(PUBLICADO NA REVISTA DA FBN)
A edição de diversas obras de autores afrodescendentes, que fazem parte do acervo da Fundação Biblioteca Nacional (FBN), é apenas uma de uma série de ações que serão implementadas a partir de um acordo firmado ontem entre a FBN e a Secretaria de Políticas de Promoção da Igualdade Racial (Seppir) do governo federal. O convênio foi assinado num momento marcante para o movimento negro brasileiro: o lançamento de uma antologia crítica que reúne autores afrodescendentes desde o século XVIII.
A proposta de cooperação entre a BN e a Seppir prevê ainda a implantação, em comunidades quilombolas, de cinco Pontos de Leitura chamados “Ancestralidade Africana no Brasil”. A ideia é que este seja o início de uma rede literária de valorização e resgate da memória dos moradores de comunidades tradicionais. A FBN vai doar cinco acervos temáticos aos pontos de leitura, compondo mais de 600 obras para cada povoado contemplado.
Os dois órgãos vão ainda lançar editais para estudos e pesquisas sobre homens e mulheres negros brasileiros. Dessa forma, as iniciativas pretendem – juntamente com a edição de obras de escritores negros – divulgar a longa produção de autores afrobrasileiros, que contarão ainda com mostras e envio de livros para bibliotecas e demais ações de incentivo à leitura. As iniciativas fazem parte da campanha “Igualdade racial é pra valer”, lançada pela Seppir para marcar o Ano Internacional dos Afrodescendentes, instituído pelas Nações Unidas.
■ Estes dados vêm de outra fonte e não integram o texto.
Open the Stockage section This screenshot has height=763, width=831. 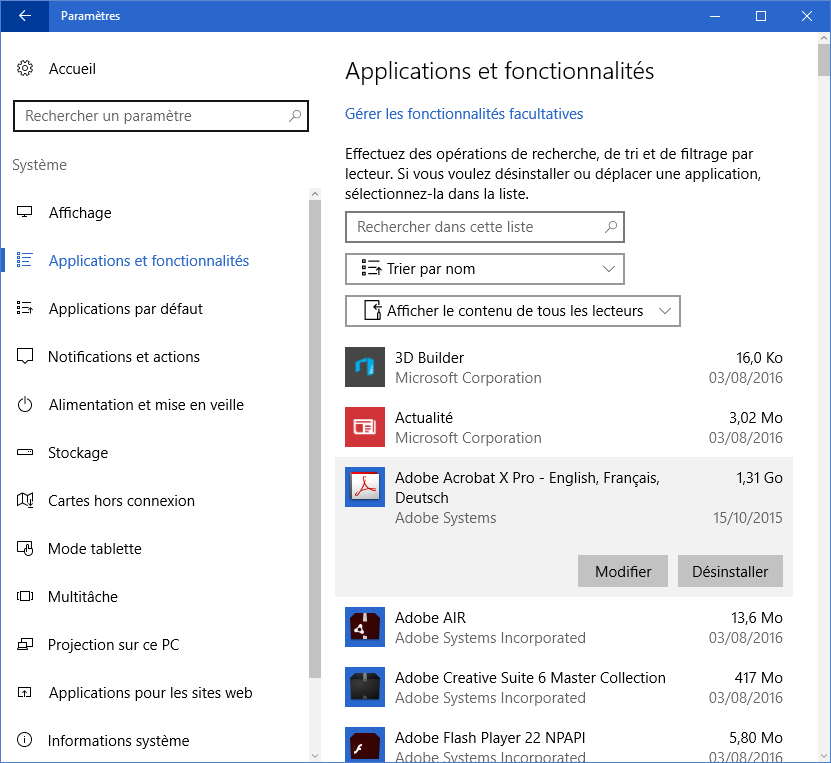[x=78, y=453]
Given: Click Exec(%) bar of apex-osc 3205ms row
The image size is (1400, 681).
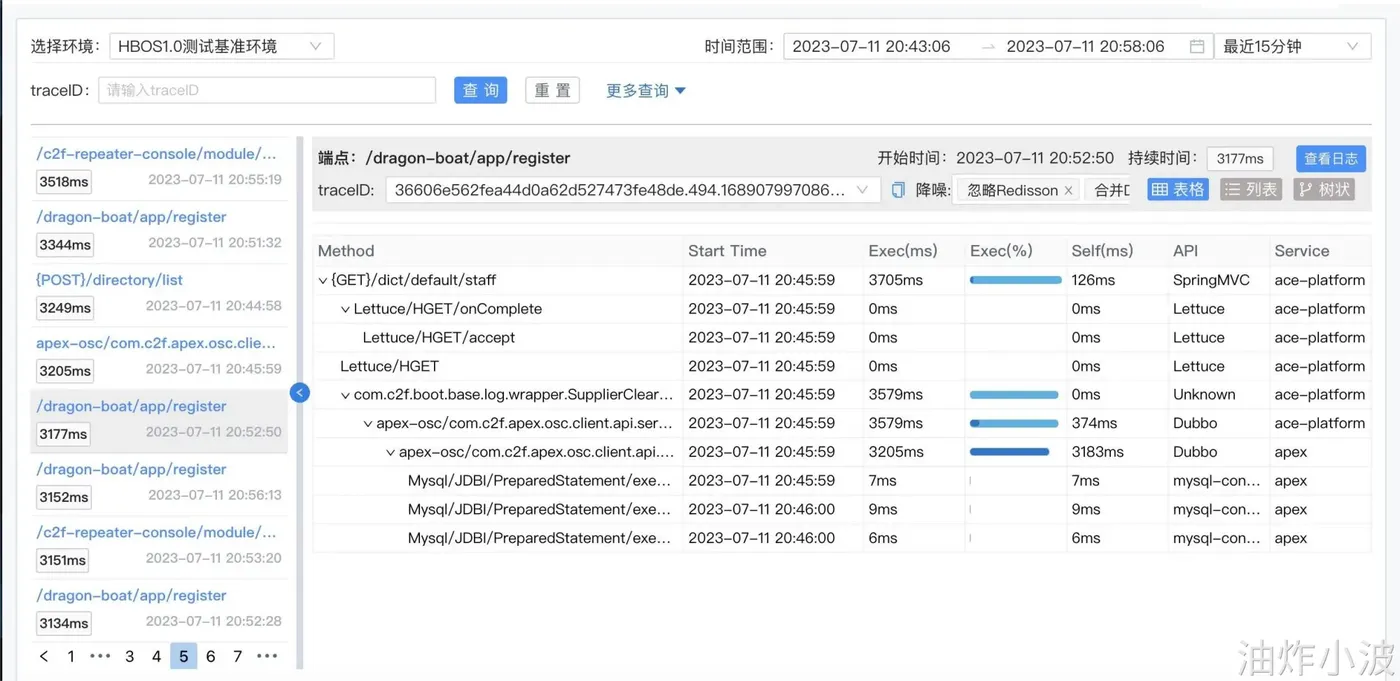Looking at the screenshot, I should click(x=1010, y=452).
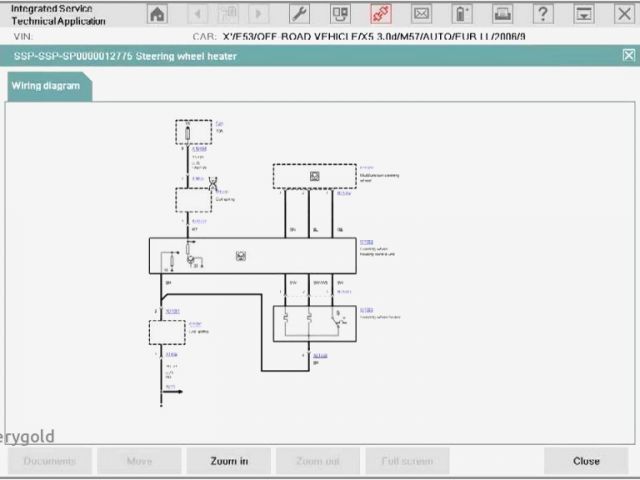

Novas estratégias contra o racismo
“Há tempos trabalhamos para firmar esse acordo, e estamos ansiosos para pôr muitos planos em prática. Os pontos de leitura em comunidades quilombolas, por exemplo, é uma iniciativa inédita, que deve ser estendida e poderá propiciar a troca de informações entre os descendentes e a preservação da tradição desses brasileiros”, disse Elisa Machado, coordenadora geral do Sistema Nacional de Bibliotecas Públicas da Fundação Biblioteca Nacional.
Anhamona Brito, secretária de Políticas de Ações Afirmativas da Seppir, destacou que tais iniciativas fazem parte de novas estratégias para combater o preconceito.
“A atenção política da BN foi de primeira hora. Juntos, estamos pensando em novos caminhos de enfrentamento ao racismo. A produção intelectual de negros e negras precisa ter visibilidade, com o fortalecimento de nossa autoestima. Se, em 2012, conseguirmos que essa produção chegue aos mais variados espaços, teremos saído muito vitoriosos”, comentou Anhamona.
Já a secretária de Comunidades Tradicionais da Seppir, Ivonete Carvalho, ressaltou o “momento histórico do Rio”.
“A presença negra aqui hoje é de uma riqueza imensa, por reunir grandes lideranças que há décadas combatem junto ao movimento negro. Estamos aqui unidos para tirar da invisibilidade grande parcela da população negra que produz, e muito, neste país. Muitas vezes o sistema neoliberal nos impõe uma cultura e nossas raízes acabam se extinguindo, mas iniciativas como essas ajudam a preservar nossa matriz nos quilombos e terreiros do Brasil”
A solenidade ontem na Biblioteca Nacional contou com a presença de mais de 20 autores que participaram do livro. Houve ainda uma homenagem póstuma ao ativista, professor, escritor e poeta Abdias Nascimento, autor de um dos textos da antologia “Literatura e afrodescendência no Brasil: antologia crítica”, organizada por Eduardo de Assis Duarte e Maria Nazareth Soares Fonseca.
“Nos dedicamos a este projeto durante 10 anos, período de muita luta, reuniões, discussões, viagens e, sobretudo, muito garimpo de livros raros. Os jovens que, até então, não sabiam onde encontrar obras referência de autores negros, agora têm esta obra à disposição. Pretendemos não só resgatar autores negros esquecidos pelos manuais de história literária, mas também fazer uma releitura de escritores que, muitas vezes, foram interpretados de forma alheia às discussões étnicas”, exaltou Eduardo.
Com quatro volumes, a obra é composta por ensaios, referências biográficas e bibliográficas sobre 100 autores negros do Brasil Colônia até os dias atuais. Literatura e Afrodescendência, que foi desenvolvida com auxílio de 61 pesquisadores de 21 universidades brasileiras e seis estrangeiras, propõe uma reflexão acadêmica sobre o tema.